[Entries drawn from a collection]
+++++

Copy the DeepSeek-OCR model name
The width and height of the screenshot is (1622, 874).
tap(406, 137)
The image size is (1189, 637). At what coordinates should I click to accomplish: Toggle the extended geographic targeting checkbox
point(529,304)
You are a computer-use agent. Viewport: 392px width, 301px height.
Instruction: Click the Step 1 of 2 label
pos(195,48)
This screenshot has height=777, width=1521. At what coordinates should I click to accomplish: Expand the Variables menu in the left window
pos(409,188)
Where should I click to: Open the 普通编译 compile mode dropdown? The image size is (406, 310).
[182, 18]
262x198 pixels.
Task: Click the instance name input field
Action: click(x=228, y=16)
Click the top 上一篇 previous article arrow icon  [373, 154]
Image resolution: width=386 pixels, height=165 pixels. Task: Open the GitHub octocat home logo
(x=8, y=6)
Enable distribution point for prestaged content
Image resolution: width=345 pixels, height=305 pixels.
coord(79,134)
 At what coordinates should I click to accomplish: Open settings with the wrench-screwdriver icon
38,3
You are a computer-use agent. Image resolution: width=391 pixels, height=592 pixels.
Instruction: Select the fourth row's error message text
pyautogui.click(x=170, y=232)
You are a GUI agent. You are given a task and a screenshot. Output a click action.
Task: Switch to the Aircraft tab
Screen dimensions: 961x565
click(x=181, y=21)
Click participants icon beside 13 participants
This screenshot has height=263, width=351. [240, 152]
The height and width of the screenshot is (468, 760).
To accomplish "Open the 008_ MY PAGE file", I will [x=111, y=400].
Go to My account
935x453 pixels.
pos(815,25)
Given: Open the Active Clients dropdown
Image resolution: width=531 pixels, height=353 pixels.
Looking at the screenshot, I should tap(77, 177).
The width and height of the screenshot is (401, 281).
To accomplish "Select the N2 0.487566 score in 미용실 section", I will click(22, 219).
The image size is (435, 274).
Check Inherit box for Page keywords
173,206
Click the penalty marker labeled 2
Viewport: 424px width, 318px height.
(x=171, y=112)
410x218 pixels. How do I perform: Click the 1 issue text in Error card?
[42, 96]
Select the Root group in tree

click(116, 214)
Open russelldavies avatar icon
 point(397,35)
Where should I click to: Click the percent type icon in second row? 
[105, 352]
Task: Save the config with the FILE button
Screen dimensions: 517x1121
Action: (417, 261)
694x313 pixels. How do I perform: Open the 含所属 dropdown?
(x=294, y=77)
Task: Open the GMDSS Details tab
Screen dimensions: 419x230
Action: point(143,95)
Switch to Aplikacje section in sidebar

+++++

• _Goal_:
Show every line in the records above that contains the string "Where".

• _Output for this exercise_:
Where should I click to: Open the 普通编译 compile mode dropdown? The image size is (406, 310).
Where should I click to: Click the percent type icon in second row? 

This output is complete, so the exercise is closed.